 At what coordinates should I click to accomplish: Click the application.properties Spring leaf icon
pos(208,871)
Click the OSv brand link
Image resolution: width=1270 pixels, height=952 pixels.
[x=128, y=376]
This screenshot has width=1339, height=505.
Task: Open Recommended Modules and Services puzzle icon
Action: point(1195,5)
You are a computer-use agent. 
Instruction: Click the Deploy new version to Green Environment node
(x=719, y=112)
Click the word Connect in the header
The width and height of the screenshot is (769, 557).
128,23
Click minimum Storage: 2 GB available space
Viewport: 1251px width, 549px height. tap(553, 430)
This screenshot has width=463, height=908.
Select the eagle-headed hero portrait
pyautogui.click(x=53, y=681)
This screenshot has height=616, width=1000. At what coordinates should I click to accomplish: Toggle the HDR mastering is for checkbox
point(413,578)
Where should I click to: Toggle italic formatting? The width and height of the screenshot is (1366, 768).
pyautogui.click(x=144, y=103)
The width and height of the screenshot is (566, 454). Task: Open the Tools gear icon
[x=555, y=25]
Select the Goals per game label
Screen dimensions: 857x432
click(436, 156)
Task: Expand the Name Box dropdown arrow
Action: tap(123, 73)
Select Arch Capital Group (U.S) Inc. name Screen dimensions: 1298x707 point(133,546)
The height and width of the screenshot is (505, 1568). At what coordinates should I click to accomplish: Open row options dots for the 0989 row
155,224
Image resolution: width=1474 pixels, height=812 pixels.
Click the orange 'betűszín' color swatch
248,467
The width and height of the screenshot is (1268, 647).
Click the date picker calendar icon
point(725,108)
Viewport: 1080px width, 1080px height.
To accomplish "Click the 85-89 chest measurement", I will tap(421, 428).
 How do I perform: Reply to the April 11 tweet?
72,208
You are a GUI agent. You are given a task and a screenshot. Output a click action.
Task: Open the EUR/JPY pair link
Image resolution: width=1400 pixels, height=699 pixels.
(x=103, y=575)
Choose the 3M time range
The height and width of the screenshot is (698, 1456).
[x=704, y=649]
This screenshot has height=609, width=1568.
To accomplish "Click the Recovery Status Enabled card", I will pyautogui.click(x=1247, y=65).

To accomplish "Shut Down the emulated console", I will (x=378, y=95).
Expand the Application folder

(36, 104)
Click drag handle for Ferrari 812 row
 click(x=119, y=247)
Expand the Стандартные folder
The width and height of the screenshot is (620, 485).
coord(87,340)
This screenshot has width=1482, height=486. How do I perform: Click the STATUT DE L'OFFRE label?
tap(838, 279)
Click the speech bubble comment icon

Task
Transcribe the material above in full, keeping each word unchanged.

Result of the exercise
 At what coordinates should I click to accomplish: Click the application.properties Spring leaf icon
pos(208,871)
Click the OSv brand link
Image resolution: width=1270 pixels, height=952 pixels.
[x=128, y=376]
This screenshot has width=1339, height=505.
Task: Open Recommended Modules and Services puzzle icon
Action: point(1195,5)
You are a computer-use agent. 
Instruction: Click the Deploy new version to Green Environment node
(x=719, y=112)
Click the word Connect in the header
The width and height of the screenshot is (769, 557).
128,23
Click minimum Storage: 2 GB available space
Viewport: 1251px width, 549px height. tap(553, 430)
This screenshot has width=463, height=908.
Select the eagle-headed hero portrait
pyautogui.click(x=53, y=681)
This screenshot has height=616, width=1000. At what coordinates should I click to accomplish: Toggle the HDR mastering is for checkbox
point(413,578)
Where should I click to: Toggle italic formatting? The width and height of the screenshot is (1366, 768).
pyautogui.click(x=144, y=103)
The width and height of the screenshot is (566, 454). Task: Open the Tools gear icon
[x=555, y=25]
Select the Goals per game label
Screen dimensions: 857x432
click(436, 156)
Task: Expand the Name Box dropdown arrow
Action: tap(123, 73)
Select Arch Capital Group (U.S) Inc. name Screen dimensions: 1298x707 point(133,546)
The height and width of the screenshot is (505, 1568). At what coordinates should I click to accomplish: Open row options dots for the 0989 row
155,224
Image resolution: width=1474 pixels, height=812 pixels.
Click the orange 'betűszín' color swatch
248,467
The width and height of the screenshot is (1268, 647).
Click the date picker calendar icon
point(725,108)
Viewport: 1080px width, 1080px height.
To accomplish "Click the 85-89 chest measurement", I will tap(421, 428).
 How do I perform: Reply to the April 11 tweet?
72,208
You are a GUI agent. You are given a task and a screenshot. Output a click action.
Task: Open the EUR/JPY pair link
Image resolution: width=1400 pixels, height=699 pixels.
(x=103, y=575)
Choose the 3M time range
The height and width of the screenshot is (698, 1456).
[x=704, y=649]
This screenshot has height=609, width=1568.
To accomplish "Click the Recovery Status Enabled card", I will pyautogui.click(x=1247, y=65).

To accomplish "Shut Down the emulated console", I will (x=378, y=95).
Expand the Application folder

(36, 104)
Click drag handle for Ferrari 812 row
 click(x=119, y=247)
Expand the Стандартные folder
The width and height of the screenshot is (620, 485).
coord(87,340)
This screenshot has width=1482, height=486. How do I perform: Click the STATUT DE L'OFFRE label?
tap(838, 279)
Click the speech bubble comment icon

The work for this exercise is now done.